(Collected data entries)
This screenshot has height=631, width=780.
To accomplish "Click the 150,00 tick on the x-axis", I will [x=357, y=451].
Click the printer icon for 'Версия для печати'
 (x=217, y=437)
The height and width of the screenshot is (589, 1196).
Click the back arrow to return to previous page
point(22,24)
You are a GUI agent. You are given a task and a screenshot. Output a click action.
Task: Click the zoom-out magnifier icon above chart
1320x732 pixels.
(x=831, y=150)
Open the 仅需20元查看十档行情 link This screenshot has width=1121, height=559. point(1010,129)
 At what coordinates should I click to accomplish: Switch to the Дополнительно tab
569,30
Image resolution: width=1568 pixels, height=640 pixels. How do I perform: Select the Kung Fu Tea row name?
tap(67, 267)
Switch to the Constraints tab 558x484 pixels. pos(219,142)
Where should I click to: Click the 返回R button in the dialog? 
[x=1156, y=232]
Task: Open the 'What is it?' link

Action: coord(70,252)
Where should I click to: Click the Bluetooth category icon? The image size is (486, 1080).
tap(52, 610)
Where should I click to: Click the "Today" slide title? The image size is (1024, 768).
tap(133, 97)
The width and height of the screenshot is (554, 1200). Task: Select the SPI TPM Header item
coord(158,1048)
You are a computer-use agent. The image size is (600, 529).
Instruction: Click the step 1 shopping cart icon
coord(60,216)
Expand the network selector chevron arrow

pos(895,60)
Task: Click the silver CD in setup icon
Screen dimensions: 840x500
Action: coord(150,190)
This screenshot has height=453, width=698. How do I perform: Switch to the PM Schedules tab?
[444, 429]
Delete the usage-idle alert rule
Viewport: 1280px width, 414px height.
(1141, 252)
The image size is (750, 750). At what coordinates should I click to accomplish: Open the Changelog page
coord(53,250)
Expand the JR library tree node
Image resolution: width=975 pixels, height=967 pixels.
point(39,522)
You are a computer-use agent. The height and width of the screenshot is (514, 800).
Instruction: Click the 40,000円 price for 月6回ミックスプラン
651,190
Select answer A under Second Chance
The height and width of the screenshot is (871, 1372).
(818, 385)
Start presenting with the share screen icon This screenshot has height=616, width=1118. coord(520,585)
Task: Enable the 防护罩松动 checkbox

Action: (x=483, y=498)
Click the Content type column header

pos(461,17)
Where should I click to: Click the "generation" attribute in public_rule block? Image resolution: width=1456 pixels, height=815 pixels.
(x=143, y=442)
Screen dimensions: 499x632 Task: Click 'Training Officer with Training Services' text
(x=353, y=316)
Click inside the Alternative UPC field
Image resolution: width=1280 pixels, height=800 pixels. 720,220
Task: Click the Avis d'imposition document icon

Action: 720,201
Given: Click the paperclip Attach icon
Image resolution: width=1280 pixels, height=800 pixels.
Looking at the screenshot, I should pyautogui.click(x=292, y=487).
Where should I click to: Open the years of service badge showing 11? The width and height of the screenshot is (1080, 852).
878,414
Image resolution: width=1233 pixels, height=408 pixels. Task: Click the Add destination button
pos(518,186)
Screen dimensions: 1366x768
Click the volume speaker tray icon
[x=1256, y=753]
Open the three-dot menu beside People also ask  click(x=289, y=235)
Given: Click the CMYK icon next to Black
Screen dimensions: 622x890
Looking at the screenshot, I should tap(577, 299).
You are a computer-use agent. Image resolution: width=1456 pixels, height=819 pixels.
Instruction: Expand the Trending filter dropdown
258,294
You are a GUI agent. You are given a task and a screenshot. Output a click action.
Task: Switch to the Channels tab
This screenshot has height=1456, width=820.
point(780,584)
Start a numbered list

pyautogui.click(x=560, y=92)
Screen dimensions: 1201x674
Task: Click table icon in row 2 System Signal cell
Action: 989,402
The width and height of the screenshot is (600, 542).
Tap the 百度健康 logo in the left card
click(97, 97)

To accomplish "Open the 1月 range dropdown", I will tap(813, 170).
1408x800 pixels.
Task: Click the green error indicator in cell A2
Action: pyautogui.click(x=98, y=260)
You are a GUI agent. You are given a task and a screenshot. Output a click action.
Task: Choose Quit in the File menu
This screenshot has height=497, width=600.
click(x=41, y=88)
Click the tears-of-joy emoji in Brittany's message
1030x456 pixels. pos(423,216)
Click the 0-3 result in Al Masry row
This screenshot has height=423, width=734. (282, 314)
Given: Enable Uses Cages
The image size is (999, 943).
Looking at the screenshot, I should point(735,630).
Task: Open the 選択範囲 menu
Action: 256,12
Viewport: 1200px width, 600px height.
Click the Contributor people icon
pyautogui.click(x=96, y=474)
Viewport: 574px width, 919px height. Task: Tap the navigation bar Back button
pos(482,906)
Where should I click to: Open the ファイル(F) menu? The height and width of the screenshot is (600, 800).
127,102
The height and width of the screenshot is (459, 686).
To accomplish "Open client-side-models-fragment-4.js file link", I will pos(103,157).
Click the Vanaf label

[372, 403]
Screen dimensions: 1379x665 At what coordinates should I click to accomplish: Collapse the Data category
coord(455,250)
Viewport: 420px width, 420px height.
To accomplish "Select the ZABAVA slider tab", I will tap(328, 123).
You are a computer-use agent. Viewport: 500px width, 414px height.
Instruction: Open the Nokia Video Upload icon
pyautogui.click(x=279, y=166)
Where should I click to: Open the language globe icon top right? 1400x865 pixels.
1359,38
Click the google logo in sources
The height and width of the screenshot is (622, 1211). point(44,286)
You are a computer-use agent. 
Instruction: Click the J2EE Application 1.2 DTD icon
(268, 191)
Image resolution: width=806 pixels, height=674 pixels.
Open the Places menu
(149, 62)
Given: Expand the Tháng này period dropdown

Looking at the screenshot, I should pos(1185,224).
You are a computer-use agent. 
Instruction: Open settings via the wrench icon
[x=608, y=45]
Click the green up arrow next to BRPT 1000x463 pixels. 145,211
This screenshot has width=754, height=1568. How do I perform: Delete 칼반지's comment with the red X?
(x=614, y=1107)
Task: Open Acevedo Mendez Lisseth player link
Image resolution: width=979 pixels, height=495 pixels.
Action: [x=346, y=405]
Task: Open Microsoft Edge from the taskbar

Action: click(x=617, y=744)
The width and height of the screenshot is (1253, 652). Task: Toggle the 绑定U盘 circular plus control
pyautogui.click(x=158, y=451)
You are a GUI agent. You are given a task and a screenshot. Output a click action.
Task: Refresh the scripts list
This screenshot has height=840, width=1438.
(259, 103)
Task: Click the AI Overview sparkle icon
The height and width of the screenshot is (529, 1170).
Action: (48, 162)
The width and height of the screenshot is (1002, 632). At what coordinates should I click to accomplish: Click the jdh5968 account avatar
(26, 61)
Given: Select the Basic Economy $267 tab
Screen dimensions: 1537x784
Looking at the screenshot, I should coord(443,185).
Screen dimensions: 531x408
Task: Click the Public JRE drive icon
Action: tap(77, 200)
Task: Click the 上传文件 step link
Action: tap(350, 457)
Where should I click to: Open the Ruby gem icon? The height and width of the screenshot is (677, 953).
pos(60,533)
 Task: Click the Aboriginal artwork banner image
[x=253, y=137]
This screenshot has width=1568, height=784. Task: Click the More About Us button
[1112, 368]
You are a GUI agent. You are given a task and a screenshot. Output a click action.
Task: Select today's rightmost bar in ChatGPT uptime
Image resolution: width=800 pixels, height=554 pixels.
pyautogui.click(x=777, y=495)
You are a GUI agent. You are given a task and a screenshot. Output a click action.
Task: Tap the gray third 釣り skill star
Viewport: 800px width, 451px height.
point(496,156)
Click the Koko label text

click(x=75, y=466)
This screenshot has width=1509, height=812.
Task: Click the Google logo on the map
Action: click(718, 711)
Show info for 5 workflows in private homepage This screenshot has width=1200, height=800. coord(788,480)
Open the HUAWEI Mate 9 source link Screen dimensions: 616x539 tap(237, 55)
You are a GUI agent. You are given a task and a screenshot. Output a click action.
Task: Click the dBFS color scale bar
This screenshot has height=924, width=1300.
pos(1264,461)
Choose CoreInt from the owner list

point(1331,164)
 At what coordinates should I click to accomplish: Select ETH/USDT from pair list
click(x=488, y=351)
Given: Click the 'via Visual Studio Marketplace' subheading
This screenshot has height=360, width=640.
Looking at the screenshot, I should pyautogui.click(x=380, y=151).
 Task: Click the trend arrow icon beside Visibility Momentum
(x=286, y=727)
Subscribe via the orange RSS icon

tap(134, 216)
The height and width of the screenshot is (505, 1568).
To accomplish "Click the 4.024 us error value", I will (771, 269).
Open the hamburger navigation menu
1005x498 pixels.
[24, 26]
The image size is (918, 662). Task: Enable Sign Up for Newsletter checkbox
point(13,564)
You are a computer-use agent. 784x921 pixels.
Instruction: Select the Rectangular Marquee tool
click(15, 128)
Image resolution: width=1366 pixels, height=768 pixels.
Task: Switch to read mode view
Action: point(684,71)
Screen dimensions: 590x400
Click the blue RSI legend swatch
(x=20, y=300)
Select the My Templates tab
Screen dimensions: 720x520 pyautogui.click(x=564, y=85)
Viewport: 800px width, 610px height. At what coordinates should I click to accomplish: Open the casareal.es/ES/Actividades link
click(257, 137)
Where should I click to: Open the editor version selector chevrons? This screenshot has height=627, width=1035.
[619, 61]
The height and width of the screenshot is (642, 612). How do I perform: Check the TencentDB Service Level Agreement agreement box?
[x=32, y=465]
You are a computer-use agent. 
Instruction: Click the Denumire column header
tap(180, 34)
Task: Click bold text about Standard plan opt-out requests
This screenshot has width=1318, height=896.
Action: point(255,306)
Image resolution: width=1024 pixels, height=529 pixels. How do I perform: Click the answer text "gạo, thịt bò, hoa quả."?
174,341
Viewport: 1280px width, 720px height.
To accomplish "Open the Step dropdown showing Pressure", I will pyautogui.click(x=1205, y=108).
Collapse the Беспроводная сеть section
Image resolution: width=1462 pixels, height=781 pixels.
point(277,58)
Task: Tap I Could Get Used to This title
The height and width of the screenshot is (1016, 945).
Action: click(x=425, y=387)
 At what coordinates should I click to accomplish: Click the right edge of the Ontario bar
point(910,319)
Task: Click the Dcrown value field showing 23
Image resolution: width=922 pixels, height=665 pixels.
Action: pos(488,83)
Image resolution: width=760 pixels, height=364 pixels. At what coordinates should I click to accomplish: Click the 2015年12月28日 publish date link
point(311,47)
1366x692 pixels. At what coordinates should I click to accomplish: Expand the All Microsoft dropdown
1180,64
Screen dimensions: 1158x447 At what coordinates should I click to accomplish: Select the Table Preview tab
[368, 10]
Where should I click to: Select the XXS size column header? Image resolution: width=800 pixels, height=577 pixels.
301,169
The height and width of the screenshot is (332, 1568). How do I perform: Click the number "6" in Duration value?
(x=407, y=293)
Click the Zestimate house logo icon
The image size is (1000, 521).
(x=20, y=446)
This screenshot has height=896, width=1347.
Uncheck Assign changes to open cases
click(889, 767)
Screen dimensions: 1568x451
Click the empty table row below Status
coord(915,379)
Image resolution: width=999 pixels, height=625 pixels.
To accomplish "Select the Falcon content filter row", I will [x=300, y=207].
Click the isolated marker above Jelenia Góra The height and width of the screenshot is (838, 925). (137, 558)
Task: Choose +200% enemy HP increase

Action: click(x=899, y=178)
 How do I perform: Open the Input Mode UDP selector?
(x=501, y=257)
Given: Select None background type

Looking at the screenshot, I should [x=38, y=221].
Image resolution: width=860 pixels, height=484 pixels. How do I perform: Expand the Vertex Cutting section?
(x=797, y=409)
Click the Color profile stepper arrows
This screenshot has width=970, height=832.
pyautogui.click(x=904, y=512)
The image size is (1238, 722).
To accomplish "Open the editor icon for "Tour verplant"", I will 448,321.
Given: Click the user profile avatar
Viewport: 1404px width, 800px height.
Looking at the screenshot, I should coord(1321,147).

» Exercise objective: What lines above hold the word "profile"? Pull each one out.

» Response:
Click the Color profile stepper arrows
Given: Click the user profile avatar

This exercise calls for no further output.